Читать книгу Die Hausarztpraxis von morgen - Iris Veit - Страница 38
3.6.3 Die Intimität des Einzelnen wahren – Wenn Paare zusammen erscheinen Sie sieht nicht, er hört nicht
ОглавлениеEs schien naheliegend, das Ehepaar, beide ca. 75 Jahre alt, immer zusammen in der Sprechstunde zu betreuen. Die Ehefrau war schwer sehbehindert und nicht in der Lage, eigenständig ihre Medikamente zur Einstellung ihres Bluthochdrucks einzunehmen. Der Ehemann war hörbehindert, und die Rolle der Ehefrau in der Sprechstunde war die einer Übersetzerin der ärztlichen Interventionen zur Behandlung einer koronaren Herzkrankheit. Sie schienen auch in der Behinderung ihrer sensorischen Funktionen als eine symbiotische Einheit, in der der eine nicht ohne den anderen existieren kann. Erst als die Hausärztin die Ehefrau allein zum Gespräch bat, klagte sie über den rigiden Druck ihres Ehemannes, seine ständig kontrollierende Aufsicht über sie und seine unwirsche Behandlung. Die Möglichkeit, ihre Klagen dem Arzt mitzuteilen, war für sie erleichternd. In der Folge schuf die Hausärztin immer eine Situation, in der der jeweilige Partner auch allein angehört wird.
Es gibt Geheimnisse in den komplexen Beziehungssystemen einer Familie, von denen der Hausarzt nie erfahren würde, wenn er mit mehreren dieses Systems gleichzeitig spricht. Der Indexpatient fürchtet vielleicht die Kontrolle des anderen oder möchte sich oder den anderen durch konfrontative Äußerungen nicht beschämen, oder er möchte seine Rolle durch Zugabe von Schwächen nicht minimieren. Möglicherweise eskaliert bei einem Ehepaar der schon vorhandene Streit in Anwesenheit des Arztes: »Siehst Du, das habe ich Dir schon immer gesagt!« Die Einmischung des Hausarztes sollte nicht darin bestehen, wertend zu urteilen und Gewichte zu verschieben, sondern ein Gespräch unter den Beteiligten zu fördern, damit sie zu eigenen Lösungen kommen können. Das ist bei gleichzeitiger Anwesenheit aller Beteiligten schwierig.
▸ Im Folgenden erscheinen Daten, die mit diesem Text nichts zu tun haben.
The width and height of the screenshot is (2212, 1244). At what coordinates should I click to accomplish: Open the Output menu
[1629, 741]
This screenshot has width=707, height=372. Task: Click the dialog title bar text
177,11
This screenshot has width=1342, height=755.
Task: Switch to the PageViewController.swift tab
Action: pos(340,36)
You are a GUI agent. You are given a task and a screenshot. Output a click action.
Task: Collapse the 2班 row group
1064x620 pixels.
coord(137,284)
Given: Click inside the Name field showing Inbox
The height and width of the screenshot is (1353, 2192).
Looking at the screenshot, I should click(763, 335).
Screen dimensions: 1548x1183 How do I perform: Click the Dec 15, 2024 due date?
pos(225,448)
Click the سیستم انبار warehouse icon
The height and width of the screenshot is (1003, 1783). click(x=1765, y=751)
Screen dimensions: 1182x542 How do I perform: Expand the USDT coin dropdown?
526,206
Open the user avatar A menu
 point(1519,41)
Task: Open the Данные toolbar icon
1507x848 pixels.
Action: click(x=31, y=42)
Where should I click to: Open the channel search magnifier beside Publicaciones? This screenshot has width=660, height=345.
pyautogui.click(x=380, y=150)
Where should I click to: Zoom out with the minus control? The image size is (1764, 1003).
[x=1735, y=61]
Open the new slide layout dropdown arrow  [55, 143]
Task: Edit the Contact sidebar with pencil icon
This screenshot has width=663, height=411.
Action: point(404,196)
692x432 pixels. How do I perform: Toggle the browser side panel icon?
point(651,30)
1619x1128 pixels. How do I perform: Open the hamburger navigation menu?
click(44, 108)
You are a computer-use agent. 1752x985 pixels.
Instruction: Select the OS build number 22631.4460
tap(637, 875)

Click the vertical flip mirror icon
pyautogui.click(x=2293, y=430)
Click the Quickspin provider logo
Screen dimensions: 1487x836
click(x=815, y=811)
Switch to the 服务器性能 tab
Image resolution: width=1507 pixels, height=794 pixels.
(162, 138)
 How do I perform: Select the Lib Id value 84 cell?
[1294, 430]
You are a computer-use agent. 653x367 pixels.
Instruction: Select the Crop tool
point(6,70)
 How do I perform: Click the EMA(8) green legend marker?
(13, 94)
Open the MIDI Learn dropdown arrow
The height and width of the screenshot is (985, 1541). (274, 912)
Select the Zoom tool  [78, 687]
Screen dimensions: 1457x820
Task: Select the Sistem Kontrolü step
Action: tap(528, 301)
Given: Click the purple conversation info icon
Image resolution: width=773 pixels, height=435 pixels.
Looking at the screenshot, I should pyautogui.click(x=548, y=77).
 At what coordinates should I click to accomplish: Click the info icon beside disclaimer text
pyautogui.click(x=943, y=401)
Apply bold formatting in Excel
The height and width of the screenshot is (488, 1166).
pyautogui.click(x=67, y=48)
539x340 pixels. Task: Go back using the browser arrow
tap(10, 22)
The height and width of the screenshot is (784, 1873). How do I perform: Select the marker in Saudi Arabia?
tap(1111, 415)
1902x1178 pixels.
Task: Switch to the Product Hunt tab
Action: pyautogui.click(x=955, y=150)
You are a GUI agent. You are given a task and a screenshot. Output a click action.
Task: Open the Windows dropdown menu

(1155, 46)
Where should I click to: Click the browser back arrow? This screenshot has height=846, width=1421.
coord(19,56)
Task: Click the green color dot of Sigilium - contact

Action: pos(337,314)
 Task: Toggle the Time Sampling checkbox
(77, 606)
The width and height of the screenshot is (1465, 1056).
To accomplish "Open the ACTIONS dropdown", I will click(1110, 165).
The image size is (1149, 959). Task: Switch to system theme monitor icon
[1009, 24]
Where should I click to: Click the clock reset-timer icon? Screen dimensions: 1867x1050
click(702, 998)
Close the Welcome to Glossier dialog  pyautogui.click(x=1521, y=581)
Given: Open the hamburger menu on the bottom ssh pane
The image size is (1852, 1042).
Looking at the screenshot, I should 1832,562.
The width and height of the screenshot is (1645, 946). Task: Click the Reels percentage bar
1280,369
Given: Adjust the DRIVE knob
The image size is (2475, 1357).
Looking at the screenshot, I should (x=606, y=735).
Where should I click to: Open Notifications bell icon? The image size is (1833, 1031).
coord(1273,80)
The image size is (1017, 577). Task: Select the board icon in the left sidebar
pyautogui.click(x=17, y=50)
Es ist grundsätzlich einfacher, Paare nicht gleichzeitig gemeinsam zu behandeln und sie auch getrennt in das Sprechzimmer zu bitten. Wenn der Arzt es dennoch tut, ist seine Rolle verändert. Er ist nun ein Moderator, der die Kommunikation in Gang setzen will. Lädt der Arzt zu einem Gespräch mit Angehörigen ein, muss er vorher mit dem Indexpatienten klären, dass aus seiner Sicht die Schweigepflicht gilt, und die Ausnahmen jetzt vereinbart werden sollten.
Sitzen nun zwei Personen in der Gesprächssituation vor dem Arzt, wenn auch nicht von ihm gewollt, könnte er zunächst die begleitende Person wertschätzend ansprechen: »Schön, dass Sie Ihren Partner/Tochter… begleiten.« »Was möchten Sie, dass ich über Ihren Mann/Tochter…wissen sollte?«
Sich bedankend für die Informationen kann der Arzt nun beiden vermitteln, dass er seinen Regeln entsprechend mit dem eigentlichen Patienten allein sprechen will. Auf keinen Fall sollte die Verantwortung für diese Entscheidung dem Patienten zugeschoben werden, der eher den Konflikt vermeidend antworten würde: »Ich habe doch nichts zu verbergen!« Der Hausarzt setzt die Regeln in seiner Praxis!
Auch beim Hausbesuch in der Familie oder im Heim sollte der Hausarzt zumindest von Zeit zu Zeit zusätzlich mit dem Einzelnen allein sprechen, weil ihm andernfalls zum Beispiel Gewalt in der Pflege eher verborgen bleibt. Diese Regel sollte auch für Menschen mit kognitiven Einschränkungen – zum Beispiel Menschen mit geistiger Behinderung und dementiellen Erkrankungen – gelten, die mit ihrem Betreuer in der Praxis erscheinen.
Ausnahmen von der Regel sind Aufklärungsgespräche und Gespräche zur Überbringung schlechter Nachrichten. Im letzteren Fall braucht der betroffene Patient wahrscheinlich die unmittelbare Unterstützung eines nahen Angehörigen. Im ersteren Gesprächstypus fördert der Hausarzt Verständnis durch Information auf der kognitiven Ebene. Er führt es mit der Intention, Wissen zu vermitteln, das die Familie zur Problemlösung und zur Wahrnehmung ihrer Ressourcenfunktion bei Krankheit benötigt.